Linux Mint: No Plans to Drop Ubuntu as Base for Popular Desktop Linux OS
Ubuntu Linux, Canonical's open source operating system, has been making its biggest headlines lately in the smartphone, NFV and telecom worlds. But it remains central to the desktop Linux ecosystem, too—as the dispelling of recent rumors regarding Linux Mint developers' intention to drop Ubuntu shows.
Ubuntu Linux, Canonical‘s open source operating system, has been making its biggest headlines lately in the smartphone, NFV and telecom worlds. But it remains central to the desktop Linux ecosystem, too—as the dispelling of recent rumors regarding Linux Mint developers’ intention to drop Ubuntu shows.

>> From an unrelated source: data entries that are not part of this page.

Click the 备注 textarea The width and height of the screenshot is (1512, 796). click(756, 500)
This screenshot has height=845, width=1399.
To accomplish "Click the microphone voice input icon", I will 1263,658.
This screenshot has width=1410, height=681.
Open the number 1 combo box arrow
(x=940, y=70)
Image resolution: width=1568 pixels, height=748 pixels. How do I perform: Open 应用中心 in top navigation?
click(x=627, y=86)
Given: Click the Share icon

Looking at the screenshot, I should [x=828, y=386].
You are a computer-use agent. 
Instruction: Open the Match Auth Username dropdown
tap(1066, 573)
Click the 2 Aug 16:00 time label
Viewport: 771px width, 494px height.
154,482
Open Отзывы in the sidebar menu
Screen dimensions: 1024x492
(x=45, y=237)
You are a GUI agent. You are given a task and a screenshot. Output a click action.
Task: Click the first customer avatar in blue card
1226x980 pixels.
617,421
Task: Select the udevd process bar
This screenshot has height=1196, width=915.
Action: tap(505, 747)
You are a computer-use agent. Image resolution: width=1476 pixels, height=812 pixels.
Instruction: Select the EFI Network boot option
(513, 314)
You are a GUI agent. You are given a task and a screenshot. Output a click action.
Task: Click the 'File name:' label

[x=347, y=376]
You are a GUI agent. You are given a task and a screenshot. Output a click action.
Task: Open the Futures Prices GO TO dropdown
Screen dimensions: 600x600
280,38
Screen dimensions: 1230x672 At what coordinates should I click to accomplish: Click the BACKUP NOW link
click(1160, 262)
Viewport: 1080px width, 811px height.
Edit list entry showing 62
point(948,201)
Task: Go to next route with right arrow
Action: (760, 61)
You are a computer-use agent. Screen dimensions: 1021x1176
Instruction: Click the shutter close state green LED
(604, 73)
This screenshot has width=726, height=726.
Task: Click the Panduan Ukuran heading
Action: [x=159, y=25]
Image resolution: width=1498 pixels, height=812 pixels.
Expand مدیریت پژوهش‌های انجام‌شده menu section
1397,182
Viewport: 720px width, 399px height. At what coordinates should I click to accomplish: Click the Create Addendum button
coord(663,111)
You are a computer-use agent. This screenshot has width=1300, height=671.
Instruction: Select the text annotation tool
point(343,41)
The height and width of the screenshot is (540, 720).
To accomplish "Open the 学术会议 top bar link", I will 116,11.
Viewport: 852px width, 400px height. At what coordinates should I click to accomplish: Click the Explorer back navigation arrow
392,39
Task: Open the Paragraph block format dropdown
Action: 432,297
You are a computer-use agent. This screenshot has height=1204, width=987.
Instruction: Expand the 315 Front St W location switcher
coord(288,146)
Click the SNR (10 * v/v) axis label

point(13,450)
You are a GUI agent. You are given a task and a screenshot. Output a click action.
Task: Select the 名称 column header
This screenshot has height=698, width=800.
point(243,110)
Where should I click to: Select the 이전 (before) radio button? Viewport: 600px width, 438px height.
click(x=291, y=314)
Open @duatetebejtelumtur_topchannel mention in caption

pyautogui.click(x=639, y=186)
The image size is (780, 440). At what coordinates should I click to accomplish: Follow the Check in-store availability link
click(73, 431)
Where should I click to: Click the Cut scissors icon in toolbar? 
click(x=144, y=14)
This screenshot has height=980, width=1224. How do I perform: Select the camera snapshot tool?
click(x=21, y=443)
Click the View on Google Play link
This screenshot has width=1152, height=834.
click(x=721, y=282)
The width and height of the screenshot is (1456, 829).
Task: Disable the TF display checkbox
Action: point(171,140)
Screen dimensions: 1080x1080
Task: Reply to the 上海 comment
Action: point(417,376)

Linux Mint is a Linux distribution that, traditionally, has been based on Ubuntu. A version of Mint based on Debian Linux, however, has also been available for some time, fomenting speculation that the Mint developer team might be planning to transition away from Ubuntu and use Debian—an open source platform that is less commercial and more comprehensive than Ubuntu—as the basis for building Mint.
(Ubuntu itself is based on Debian, so, in a sense, all versions of Mint descend from that distribution. But there are big differences between the stock versions of Ubuntu and Debian, such as which hardware drivers are included, which matter in the way Mint is built.)
Now, Clement Lefebvre, one of the lead Mint developers, has sought to dispel such speculation. “We’ve no plans to do such thing,” he wrote on Monday in response to the suggestion that the Debian-based variant of Mint might become the project’s main product.
This might not seem like news worth caring about if you don’t use Mint. But it matters for understanding Ubuntu’s role within the world of desktop Linux distributions, where Canonical’s OS remains vitally important to third-party projects.
That, in turn, is a sign that, even as Canonical turns much of its attention to promoting Ubuntu for the cloud and mobile devices, the company still has a valuable interest in the niche in which it had its humble beginnings more than a decade ago, when Mark Shuttleworth launched Ubuntu as an open source desktop OS that promised to be easy enough for all of us “humans”—not just geeks—to use.